• WHAT THIS EXERCISE ASKS:
[a] Answer these questions using the finite group theory chat log:
(i) Who is added to the list of the room's owners?
(ii) When does Pedro Tamaroff plan to post the solution to the problem he posed?
(iii) Which theorem does Pedro Tamaroff say he never grokked?
[b] For each statement, say whether the finite group theory chat log agrees with it. Give yes or no and quote the words that decide it.
(i) The room might not survive as a special interest chat room.
(ii) Alexander Gruber is the one who first suggests posting a weekly problem.
(iii) Bounties will sometimes be offered for alternative proofs.
[c] Pick up the finite group theory chat log after its last message and write what comes next.

• QUOTED TEXT:

----------

Finite Group Theory - 2014-12-18

Alexander Gruber

03:00

room topic changed to Finite Group Theory: [finite-groups]

room topic changed to Finite Group Theory: [finite-groups] [group-theory]

I won't write a long introduction. At some point, I will ping some people who post in the finite group theory tag on the main site, to let them know this is here. As a special interest chat room, it may not survive, but we will see what happens.

If you'd like to become an coowner of the room, ping me here and let me know.

room topic changed to Finite Group Theory: Let this be a place to come together and discuss finite group theory. Links to papers and interesting questions can be starred/pinned. We can also help each other with GAP. [finite-groups] [group-theory]

Pedro Tamaroff

@AlexanderGruber This is nice.

Alexander Gruber

@PedroTamaroff I'm liking it my friend!

Pedro Tamaroff

@AlexanderGruber You should post a weekly problem!

Alexander Gruber

@PedroTamaroff That's a really good idea. At the very least it would keep the room alive for a while, to let it catch on.

Pedro Tamaroff

Let's see if I can recall one, which isn't too trivial.

Here: let $G$ be a finite $p$-group. Then $\Phi(G)=G'G^p$.

Can I own dis @AlexanderGruber?

Stack Exchange

03:18

Alexander Gruber has added Pedro Tamaroff to the list of this room's owners.

Alexander Gruber

It is done.

Pedro Tamaroff

Yay.

I will post the solution to the problem posed on Monday next week.

Alexander Gruber

Weekly Problems: Discuss and post your attempts! I will sometimes offer bounties for alternative proofs, scaling with the creativity of the solution.

^ the above can be modified as this room (and its culture) develops.

Pedro Tamaroff

03:34

@AlexanderGruber Alex.

You know what always bugged me?

Alexander Gruber

@PedroTamaroff What's that?

Pedro Tamaroff

@AlexanderGruber The following theorem: a group acts primitively on a set iff the stabilizers are maximal.

I never grokked it.

----------

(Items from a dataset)
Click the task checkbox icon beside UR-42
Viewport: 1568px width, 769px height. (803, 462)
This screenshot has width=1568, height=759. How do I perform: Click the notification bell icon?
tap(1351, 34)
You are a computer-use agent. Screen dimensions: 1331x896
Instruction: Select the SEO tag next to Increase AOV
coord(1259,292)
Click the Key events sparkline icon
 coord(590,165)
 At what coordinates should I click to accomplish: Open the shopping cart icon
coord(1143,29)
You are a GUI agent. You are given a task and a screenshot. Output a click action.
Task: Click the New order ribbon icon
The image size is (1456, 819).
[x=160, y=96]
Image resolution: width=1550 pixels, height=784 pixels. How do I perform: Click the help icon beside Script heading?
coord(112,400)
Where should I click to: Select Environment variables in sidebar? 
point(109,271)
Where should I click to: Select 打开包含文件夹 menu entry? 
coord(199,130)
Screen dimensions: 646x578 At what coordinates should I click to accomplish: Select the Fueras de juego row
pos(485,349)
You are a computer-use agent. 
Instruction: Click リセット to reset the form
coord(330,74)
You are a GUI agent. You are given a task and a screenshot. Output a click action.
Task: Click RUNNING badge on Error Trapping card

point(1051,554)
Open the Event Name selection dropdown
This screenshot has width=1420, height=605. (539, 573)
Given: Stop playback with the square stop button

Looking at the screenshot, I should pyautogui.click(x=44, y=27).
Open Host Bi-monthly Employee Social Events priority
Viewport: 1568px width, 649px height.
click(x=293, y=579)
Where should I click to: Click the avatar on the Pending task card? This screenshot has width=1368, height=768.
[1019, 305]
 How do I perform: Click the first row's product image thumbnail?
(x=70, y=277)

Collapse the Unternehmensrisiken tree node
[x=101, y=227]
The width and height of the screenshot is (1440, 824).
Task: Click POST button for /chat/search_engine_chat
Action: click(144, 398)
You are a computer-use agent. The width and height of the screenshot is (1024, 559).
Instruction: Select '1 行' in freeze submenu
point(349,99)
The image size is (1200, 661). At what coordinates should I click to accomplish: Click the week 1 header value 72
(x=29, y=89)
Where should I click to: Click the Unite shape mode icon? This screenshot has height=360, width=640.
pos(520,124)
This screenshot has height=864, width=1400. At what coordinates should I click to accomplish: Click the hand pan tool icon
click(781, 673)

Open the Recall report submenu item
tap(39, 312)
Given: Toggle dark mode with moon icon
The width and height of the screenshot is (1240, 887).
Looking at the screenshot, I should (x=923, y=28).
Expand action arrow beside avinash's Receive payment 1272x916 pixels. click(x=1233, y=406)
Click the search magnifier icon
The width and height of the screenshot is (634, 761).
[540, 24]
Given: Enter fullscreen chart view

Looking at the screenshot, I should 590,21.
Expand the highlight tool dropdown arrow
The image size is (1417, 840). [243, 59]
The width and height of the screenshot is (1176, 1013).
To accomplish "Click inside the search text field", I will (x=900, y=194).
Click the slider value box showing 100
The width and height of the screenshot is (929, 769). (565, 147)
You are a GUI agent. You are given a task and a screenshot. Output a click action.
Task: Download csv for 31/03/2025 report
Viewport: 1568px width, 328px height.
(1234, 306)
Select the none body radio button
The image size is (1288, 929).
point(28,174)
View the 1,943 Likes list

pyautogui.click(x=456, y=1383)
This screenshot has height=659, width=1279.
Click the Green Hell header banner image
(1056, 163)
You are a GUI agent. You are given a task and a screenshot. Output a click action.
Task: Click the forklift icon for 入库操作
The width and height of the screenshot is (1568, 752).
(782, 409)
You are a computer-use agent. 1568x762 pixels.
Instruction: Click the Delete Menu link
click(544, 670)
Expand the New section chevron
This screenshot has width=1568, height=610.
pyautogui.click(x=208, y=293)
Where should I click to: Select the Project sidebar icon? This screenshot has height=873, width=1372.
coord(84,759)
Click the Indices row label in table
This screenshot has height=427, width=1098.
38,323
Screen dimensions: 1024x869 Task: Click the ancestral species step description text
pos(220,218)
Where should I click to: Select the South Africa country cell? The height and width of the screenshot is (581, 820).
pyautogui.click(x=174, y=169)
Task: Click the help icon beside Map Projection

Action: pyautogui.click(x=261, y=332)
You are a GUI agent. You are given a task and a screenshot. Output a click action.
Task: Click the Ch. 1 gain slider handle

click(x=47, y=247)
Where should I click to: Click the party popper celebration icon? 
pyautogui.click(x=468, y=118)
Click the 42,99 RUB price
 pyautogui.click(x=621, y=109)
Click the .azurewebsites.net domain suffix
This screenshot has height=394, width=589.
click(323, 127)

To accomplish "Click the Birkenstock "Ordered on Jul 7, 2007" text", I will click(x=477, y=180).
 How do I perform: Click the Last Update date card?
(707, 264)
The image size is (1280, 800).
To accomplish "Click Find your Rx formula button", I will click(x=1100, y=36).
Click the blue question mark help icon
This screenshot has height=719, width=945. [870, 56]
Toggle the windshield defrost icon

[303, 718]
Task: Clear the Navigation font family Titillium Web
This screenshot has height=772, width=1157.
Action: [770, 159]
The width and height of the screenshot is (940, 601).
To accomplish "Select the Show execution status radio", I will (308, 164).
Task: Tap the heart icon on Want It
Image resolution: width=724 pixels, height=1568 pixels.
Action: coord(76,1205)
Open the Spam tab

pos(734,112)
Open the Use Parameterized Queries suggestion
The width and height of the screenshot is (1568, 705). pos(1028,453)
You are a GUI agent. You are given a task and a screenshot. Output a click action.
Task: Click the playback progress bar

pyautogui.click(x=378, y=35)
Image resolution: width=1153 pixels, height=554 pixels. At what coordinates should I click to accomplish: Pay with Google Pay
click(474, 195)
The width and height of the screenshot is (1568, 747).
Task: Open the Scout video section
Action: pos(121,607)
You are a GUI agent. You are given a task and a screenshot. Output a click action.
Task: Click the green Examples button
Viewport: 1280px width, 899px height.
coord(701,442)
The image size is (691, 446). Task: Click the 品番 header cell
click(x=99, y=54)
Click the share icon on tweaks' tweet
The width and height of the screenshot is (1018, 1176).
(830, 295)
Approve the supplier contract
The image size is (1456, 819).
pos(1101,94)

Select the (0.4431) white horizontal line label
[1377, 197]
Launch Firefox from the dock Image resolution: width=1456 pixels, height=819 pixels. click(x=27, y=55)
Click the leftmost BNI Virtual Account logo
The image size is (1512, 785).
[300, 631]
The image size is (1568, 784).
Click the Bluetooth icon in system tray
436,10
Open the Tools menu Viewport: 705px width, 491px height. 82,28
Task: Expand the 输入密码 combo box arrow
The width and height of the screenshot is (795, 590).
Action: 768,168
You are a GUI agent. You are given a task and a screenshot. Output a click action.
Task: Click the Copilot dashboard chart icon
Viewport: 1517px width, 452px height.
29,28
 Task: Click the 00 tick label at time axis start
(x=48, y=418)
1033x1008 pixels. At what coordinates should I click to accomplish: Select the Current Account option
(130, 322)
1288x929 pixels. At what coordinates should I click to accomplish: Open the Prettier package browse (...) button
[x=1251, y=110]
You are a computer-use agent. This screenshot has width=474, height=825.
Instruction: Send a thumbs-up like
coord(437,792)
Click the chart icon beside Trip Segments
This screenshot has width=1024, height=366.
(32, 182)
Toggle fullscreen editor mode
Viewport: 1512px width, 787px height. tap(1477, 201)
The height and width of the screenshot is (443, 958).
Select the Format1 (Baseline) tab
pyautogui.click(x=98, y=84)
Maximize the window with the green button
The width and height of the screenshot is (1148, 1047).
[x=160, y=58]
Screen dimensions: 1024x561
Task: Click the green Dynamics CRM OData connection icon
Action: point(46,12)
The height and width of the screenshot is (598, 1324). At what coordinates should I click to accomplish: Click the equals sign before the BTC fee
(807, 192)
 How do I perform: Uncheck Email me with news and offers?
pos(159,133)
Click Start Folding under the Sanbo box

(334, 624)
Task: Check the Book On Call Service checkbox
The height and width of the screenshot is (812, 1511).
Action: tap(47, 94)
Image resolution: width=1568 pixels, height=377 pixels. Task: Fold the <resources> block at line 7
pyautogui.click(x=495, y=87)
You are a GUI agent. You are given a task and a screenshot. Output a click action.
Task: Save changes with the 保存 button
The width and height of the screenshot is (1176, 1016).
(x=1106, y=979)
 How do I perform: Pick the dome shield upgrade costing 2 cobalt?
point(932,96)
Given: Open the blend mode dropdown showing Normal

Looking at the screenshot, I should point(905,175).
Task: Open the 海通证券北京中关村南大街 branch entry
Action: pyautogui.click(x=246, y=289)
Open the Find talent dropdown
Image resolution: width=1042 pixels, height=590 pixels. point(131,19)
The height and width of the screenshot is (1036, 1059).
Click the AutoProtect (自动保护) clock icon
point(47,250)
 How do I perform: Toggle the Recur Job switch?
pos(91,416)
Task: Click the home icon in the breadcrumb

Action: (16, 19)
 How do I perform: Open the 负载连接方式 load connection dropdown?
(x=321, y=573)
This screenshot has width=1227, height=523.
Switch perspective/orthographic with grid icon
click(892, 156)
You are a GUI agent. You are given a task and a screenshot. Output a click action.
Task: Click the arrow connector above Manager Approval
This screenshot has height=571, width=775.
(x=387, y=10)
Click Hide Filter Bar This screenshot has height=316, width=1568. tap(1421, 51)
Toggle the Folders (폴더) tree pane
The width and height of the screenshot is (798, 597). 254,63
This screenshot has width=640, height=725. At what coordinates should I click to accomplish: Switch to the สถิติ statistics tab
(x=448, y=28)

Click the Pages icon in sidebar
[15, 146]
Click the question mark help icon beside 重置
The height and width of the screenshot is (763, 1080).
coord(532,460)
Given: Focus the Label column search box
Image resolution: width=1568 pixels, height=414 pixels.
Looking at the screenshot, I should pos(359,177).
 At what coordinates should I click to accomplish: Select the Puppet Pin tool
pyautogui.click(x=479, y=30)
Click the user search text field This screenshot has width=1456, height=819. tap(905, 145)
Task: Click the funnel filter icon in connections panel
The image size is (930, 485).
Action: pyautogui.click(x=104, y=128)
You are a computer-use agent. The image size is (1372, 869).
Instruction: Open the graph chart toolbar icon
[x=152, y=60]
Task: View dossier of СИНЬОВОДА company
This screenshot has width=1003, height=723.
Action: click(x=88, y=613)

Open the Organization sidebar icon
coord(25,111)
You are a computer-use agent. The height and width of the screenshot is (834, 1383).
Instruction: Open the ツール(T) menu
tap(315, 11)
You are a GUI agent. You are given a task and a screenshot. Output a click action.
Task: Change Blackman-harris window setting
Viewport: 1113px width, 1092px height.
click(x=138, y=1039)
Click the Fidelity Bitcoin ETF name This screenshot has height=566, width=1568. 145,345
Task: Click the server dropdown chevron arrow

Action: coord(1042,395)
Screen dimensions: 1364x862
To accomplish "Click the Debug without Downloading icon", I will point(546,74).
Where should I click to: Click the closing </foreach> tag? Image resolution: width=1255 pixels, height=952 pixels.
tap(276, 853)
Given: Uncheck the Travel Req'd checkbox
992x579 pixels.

----------

• RESULTS OF THE TASKS:
[a]
(i) Pedro Tamaroff
(ii) On Monday next week
(iii) The theorem that a group acts primitively on a set iff the stabilizers are maximal

[b]
(i) Yes: "As a special interest chat room, it may not survive, but we will see what happens."
(ii) No: "@AlexanderGruber You should post a weekly problem!"
(iii) Yes: "I will sometimes offer bounties for alternative proofs, scaling with the creativity of the solution."

[c]
Alexander Gruber

@PedroTamaroff I remember you talking about that some time ago.

Pedro Tamaroff

@AlexanderGruber Yeah, long time ago with anon.

I was reading my old notes in Rotman and Jacobson (snif, snif) and I found this. =)

I should retake Rotman's book some day. I was getting into nice discussion, like the family of simple groups ${\rm SL}(2,k)$ and the ${\rm PSL}$s.

Alexander Gruber

@PedroTamaroff I'm taking this modular rep theory course right now and we recently spent a couple days on computing all the conjugacy classes and character tables of all those linear groups.

It was pretty interesting!

Pedro Tamaroff

03:46

@AlexanderGruber That must have been fun, eh!

Mariano will dictate a course on the representation theory of algebras next semester. I hope I can handle it.

Alexander Gruber

Ohh, I didn't realize he was at your university.

Pedro Tamaroff

(!)

4 hours later…

Tobias Kildetoft

08:15

Cool, I hadn't noticed there was a room like this before.

And it seems like it at least has a bit of activity (not like my failed attempt at a representation theory room on MO)

(ohh, and if we are linking papers, I just updated my paper arxiv.org/abs/1311.1383 in preparation of sending it for publication). Now to get started on converting my dissertation to some papers (there are some finite groups there too)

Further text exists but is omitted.